Please repeat all the entries. Nothing may differ.

● ● ● ● ●

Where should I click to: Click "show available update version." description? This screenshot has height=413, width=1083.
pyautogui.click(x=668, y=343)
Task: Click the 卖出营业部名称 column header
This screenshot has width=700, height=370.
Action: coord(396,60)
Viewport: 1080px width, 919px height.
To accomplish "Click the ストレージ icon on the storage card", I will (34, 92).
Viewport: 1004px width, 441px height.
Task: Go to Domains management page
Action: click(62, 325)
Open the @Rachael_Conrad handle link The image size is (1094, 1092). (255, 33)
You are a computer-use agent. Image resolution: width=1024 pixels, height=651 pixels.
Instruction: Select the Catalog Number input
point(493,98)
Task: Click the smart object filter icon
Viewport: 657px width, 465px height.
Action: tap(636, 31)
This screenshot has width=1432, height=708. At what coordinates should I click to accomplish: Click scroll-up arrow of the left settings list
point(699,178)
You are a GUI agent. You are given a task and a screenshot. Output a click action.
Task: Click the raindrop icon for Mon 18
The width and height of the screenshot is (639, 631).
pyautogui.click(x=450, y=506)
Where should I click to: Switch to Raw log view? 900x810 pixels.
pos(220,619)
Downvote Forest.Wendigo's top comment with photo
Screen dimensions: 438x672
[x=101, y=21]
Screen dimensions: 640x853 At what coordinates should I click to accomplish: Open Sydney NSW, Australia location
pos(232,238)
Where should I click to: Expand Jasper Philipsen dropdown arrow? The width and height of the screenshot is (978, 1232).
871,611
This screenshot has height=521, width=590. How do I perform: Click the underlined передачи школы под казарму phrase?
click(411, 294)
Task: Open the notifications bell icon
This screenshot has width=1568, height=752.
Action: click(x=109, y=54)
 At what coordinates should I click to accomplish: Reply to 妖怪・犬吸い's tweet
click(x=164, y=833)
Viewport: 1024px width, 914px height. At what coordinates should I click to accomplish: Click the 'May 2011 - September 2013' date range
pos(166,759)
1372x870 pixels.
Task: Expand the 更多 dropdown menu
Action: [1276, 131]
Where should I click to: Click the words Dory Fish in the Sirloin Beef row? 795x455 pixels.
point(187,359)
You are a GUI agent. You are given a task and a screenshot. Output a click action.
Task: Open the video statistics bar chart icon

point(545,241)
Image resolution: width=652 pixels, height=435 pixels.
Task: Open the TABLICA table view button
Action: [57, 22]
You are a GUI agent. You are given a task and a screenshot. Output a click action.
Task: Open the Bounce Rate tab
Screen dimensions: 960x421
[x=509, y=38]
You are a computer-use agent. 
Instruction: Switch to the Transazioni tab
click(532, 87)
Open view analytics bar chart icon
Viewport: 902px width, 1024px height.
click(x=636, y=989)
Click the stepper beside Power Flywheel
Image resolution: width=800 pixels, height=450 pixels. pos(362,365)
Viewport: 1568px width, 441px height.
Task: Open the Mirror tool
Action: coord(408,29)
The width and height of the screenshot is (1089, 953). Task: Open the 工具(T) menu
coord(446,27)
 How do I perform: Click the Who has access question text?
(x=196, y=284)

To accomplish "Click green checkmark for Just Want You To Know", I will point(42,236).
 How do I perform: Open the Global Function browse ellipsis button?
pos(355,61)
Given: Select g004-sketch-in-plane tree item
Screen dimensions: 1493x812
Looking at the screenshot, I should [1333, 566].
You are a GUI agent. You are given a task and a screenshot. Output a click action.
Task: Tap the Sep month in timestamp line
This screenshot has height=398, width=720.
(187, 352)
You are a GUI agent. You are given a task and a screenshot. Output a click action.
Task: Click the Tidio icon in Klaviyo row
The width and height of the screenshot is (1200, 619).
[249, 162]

● ● ● ● ●

» Solution:
Where should I click to: Click "show available update version." description? This screenshot has height=413, width=1083.
pyautogui.click(x=668, y=343)
Task: Click the 卖出营业部名称 column header
This screenshot has width=700, height=370.
Action: coord(396,60)
Viewport: 1080px width, 919px height.
To accomplish "Click the ストレージ icon on the storage card", I will (34, 92).
Viewport: 1004px width, 441px height.
Task: Go to Domains management page
Action: click(62, 325)
Open the @Rachael_Conrad handle link The image size is (1094, 1092). (255, 33)
You are a computer-use agent. Image resolution: width=1024 pixels, height=651 pixels.
Instruction: Select the Catalog Number input
point(493,98)
Task: Click the smart object filter icon
Viewport: 657px width, 465px height.
Action: tap(636, 31)
This screenshot has width=1432, height=708. At what coordinates should I click to accomplish: Click scroll-up arrow of the left settings list
point(699,178)
You are a GUI agent. You are given a task and a screenshot. Output a click action.
Task: Click the raindrop icon for Mon 18
The width and height of the screenshot is (639, 631).
pyautogui.click(x=450, y=506)
Where should I click to: Switch to Raw log view? 900x810 pixels.
pos(220,619)
Downvote Forest.Wendigo's top comment with photo
Screen dimensions: 438x672
[x=101, y=21]
Screen dimensions: 640x853 At what coordinates should I click to accomplish: Open Sydney NSW, Australia location
pos(232,238)
Where should I click to: Expand Jasper Philipsen dropdown arrow? The width and height of the screenshot is (978, 1232).
871,611
This screenshot has height=521, width=590. How do I perform: Click the underlined передачи школы под казарму phrase?
click(411, 294)
Task: Open the notifications bell icon
This screenshot has width=1568, height=752.
Action: click(x=109, y=54)
 At what coordinates should I click to accomplish: Reply to 妖怪・犬吸い's tweet
click(x=164, y=833)
Viewport: 1024px width, 914px height. At what coordinates should I click to accomplish: Click the 'May 2011 - September 2013' date range
pos(166,759)
1372x870 pixels.
Task: Expand the 更多 dropdown menu
Action: [1276, 131]
Where should I click to: Click the words Dory Fish in the Sirloin Beef row? 795x455 pixels.
point(187,359)
You are a GUI agent. You are given a task and a screenshot. Output a click action.
Task: Open the video statistics bar chart icon

point(545,241)
Image resolution: width=652 pixels, height=435 pixels.
Task: Open the TABLICA table view button
Action: [57, 22]
You are a GUI agent. You are given a task and a screenshot. Output a click action.
Task: Open the Bounce Rate tab
Screen dimensions: 960x421
[x=509, y=38]
You are a computer-use agent. 
Instruction: Switch to the Transazioni tab
click(532, 87)
Open view analytics bar chart icon
Viewport: 902px width, 1024px height.
click(x=636, y=989)
Click the stepper beside Power Flywheel
Image resolution: width=800 pixels, height=450 pixels. pos(362,365)
Viewport: 1568px width, 441px height.
Task: Open the Mirror tool
Action: coord(408,29)
The width and height of the screenshot is (1089, 953). Task: Open the 工具(T) menu
coord(446,27)
 How do I perform: Click the Who has access question text?
(x=196, y=284)

To accomplish "Click green checkmark for Just Want You To Know", I will point(42,236).
 How do I perform: Open the Global Function browse ellipsis button?
pos(355,61)
Given: Select g004-sketch-in-plane tree item
Screen dimensions: 1493x812
Looking at the screenshot, I should [1333, 566].
You are a GUI agent. You are given a task and a screenshot. Output a click action.
Task: Tap the Sep month in timestamp line
This screenshot has height=398, width=720.
(187, 352)
You are a GUI agent. You are given a task and a screenshot. Output a click action.
Task: Click the Tidio icon in Klaviyo row
The width and height of the screenshot is (1200, 619).
[249, 162]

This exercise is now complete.